How I approach AI engineering
My work sits at the intersection of machine learning engineering, applied analytics, NLP system design, and AI product architecture. I am especially interested in systems where the challenge is not only training a model, but building the full workflow around it.
Capabilities beyond the website projects
The projects on this site are only one part of my profile. Beyond them, I have experience with analytical workflows, financial datasets, predictive modeling, ETL-style data processing, structured experimentation, and translating business questions into measurable ML or analytics tasks.
Experience at Ayandehsaz Pension Fund
In addition to portfolio projects, I have worked on real analytical and predictive tasks in the pension and financial domain.
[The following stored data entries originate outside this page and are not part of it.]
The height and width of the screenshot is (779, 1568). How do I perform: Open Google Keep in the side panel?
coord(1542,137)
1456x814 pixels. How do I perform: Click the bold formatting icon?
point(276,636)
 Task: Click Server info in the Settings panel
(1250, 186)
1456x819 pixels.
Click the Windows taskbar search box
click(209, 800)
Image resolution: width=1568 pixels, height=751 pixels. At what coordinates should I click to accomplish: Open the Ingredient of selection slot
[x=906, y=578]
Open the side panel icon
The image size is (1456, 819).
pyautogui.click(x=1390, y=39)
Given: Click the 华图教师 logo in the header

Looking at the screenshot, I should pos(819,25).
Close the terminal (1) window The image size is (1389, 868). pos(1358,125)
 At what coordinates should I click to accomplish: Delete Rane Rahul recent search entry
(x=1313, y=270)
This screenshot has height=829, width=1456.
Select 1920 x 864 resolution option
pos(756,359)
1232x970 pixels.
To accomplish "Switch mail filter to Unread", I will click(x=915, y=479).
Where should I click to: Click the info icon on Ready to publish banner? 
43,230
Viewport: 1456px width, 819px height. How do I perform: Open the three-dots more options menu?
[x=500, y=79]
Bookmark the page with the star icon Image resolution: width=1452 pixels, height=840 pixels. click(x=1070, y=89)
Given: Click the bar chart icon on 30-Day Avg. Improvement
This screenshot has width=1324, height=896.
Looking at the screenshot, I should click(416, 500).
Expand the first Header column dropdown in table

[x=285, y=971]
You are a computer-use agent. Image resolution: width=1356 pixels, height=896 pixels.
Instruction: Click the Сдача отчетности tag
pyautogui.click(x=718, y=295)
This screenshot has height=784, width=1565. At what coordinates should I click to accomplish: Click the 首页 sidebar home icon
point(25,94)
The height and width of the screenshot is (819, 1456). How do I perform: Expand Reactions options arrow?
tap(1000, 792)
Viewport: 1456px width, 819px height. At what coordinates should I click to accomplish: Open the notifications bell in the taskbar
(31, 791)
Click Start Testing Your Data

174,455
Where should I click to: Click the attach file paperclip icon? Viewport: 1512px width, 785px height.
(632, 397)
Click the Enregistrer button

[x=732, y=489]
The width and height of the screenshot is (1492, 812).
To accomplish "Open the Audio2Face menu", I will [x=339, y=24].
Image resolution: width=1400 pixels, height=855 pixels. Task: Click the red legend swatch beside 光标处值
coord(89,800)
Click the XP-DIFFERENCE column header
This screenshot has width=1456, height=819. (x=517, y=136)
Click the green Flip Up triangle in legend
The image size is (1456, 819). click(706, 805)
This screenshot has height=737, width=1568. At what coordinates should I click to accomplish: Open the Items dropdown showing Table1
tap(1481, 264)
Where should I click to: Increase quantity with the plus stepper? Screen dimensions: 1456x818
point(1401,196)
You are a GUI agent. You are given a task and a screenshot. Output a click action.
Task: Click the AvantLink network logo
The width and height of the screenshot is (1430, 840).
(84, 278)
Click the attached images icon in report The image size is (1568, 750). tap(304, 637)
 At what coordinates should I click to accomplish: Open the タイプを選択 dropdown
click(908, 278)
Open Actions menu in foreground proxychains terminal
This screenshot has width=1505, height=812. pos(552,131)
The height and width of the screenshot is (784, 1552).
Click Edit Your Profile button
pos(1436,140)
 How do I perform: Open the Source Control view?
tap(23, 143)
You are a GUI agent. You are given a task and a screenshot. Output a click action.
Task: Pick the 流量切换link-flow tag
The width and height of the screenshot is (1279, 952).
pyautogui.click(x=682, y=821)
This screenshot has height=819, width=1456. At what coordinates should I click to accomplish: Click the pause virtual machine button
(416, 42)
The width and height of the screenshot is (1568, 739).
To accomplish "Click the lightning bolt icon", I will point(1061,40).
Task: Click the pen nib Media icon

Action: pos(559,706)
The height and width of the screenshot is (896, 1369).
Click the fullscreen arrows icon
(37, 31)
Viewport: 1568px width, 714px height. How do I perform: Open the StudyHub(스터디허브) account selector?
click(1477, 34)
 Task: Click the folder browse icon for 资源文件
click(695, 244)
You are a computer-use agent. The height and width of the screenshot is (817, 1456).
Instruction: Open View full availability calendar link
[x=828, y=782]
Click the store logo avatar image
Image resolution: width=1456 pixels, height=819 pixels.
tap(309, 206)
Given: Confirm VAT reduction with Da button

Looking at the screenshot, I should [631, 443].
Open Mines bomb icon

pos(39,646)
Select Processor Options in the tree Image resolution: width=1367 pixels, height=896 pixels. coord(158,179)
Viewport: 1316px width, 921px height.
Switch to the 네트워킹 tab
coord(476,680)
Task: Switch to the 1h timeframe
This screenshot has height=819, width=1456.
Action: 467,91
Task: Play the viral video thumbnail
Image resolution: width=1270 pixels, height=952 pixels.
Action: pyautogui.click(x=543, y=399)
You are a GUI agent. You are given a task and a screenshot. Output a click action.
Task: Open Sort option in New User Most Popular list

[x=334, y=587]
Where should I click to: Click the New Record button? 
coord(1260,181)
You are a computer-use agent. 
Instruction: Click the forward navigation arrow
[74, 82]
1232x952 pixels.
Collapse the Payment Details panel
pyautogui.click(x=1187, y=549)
That experience strengthened my ability to work with business-sensitive data, quantitative workflows, and production-minded analytics.
Ayandehsaz Pension Fund
Worked on financial and pension-related analytical tasks involving large-scale datasets, predictive analysis, trend interpretation, and support for portfolio monitoring and risk-related evaluation.
Type of work delivered
Built Python-based analytical workflows, data processing pipelines, and predictive analysis logic for working with historical financial indicators, pension-related information, and decision-support style reporting.
What that experience added
It expanded my understanding of how ML and analytics fit into real organizations, especially in cases where interpretability, data quality, structured processing, and business reliability matter as much as raw model performance.
Where I spend most of my attention
My strongest interest is in AI systems that combine data, modeling, backend logic, and usable interfaces into a coherent product-like experience.
End-to-end ML systems
Building full ML workflows from dataset understanding and feature work to evaluation, serving, and monitoring.
NLP and LLM-powered assistants
Designing question answering, summarization, text processing, and assistant experiences with grounding and traceability.
Retrieval-Augmented Generation
Creating document-aware AI systems where chunking, embeddings, retrieval quality, and evidence visibility are central.
MLOps, observability, and reliability
Structuring artifacts, dashboards, registries, and engineering patterns that make ML systems easier to trust and maintain.
What the full profile says
Across both portfolio projects and professional work, the common thread is systems thinking: using data and machine learning to build structured, useful, and explainable tools rather than isolated demos.
What I bring technically
I am most effective in environments where modeling depth and engineering structure both matter.
Where I want to keep growing
I want to continue moving deeper into ML engineering and AI systems roles where I can work on production-quality tools, reliable pipelines, and applied AI products with real business impact.